Symbolbild eines Vertrages von real (Grafik: Business Insider).
Symbolbild eines Vertrages von real (Grafik: Business Insider).

“Wir haben viel zu lange geschwiegen." Dieser Satz erreicht uns per Mail. Der oder die Absenderin hat lange Jahre in der Zentrale des SB-Warenhaushändlers Real gearbeitet. Nun will der Mitarbeiter anonym bleiben, denn - das geht aus dem weiteren Verlauf des Mail-Verkehrs mit ihm hervor - er hat Angst. Angst, um das letzte Stückchen des Kuchens, das ihm vonseiten seines Arbeitgebers noch zusteht: die Abfindung.

Wie so viele Real-Mitarbeiter dachte der Mitarbeiter lange, das Kapitel Real sei für ihn endgültig vorbei. 2020 hatte der Finanzinvestor SCP die angeschlagene SB-Warenhauskette Real mit ihren rund 270 Märkten vom Handelskonzern Metro erworben, um sie zu zerschlagen und weiterzuverkaufen. Eigentlich stand schon vor einem Jahr fest: Spätestens im Sommer 2022 sollte es die Marke Real nicht mehr geben. Schnell hatten die Investoren klargemacht, dass sie das “Projekt Real” bis zu diesem Zeitpunkt beendet haben wollten. Nach und nach verkaufte der neue Eigentümer SCP einen Großteil der Märkte an Edeka, Kaufland und Globus, den Onlineshop an Kaufland und 43 Märkte wurden oder werden noch geschlossen. Business Insider hat die Zerschlagung von Real über Monate hinweg eng begleitet. Mehrere Mitarbeiterinnen und Mitarbeiter meldeten sich bei Business Insider mit einer Bitte um Hilfe, weil sie nicht wussten, was mit ihren Märkten geschehen wird.

Nach langem Bangen wurde zumindest in der Zentrale Klartext gesprochen: Den 800 Mitarbeitern in Düsseldorf wurde gesagt, dass es Real nicht mehr geben werde. In der Hauptverwaltung wurden bereits 2021 die ersten Kündigungen ausgestellt, wie Real auf Anfrage von Business Insider bestätigte. Die offizielle Begründung in den Kündigungsunterlagen: Betriebsschließung. 2021 verkündete Real, dass mit dem zuständigen Betriebsrat ein Sozialplan und Interessenausgleich verhandelt wurde.

Real wird weiterbetrieben

Dann Mitte Januar, die überraschende Nachricht: Es wurde ein Investor gefunden, der die Marke Real weiterführen will.
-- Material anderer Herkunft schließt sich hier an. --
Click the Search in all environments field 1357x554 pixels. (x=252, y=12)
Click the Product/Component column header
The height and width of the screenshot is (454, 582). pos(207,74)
Die SCP Retail Investments S.A. veräußert die Real GmbH mit rund 60 Standorten an das Family Office der Unternehmerfamilie Tischendorf sowie ein Team von Real-Managern um Karsten Pudzich. Unser anonymer Mitarbeiter war bestürzt und überrascht.

Real und Wladimir Petrowitsch Jewtuschenkow
Real und Wladimir Petrowitsch Jewtuschenkow

Denn die Transaktion wurde laut einer Unternehmensmitteilung im Dezember 2021 vertraglich vereinbart und soll zum 30. Juni 2022 wirksam werden. Im Dezember 2021 soll Real seinen Mitarbeitern der Hauptverwaltung jedoch noch weiterhin Kündigungen ausgehändigt haben. Und nun soll es doch mit 60 Märkten weitergehen - aber scheinbar nicht mit derselben Anzahl an Mitarbeitern.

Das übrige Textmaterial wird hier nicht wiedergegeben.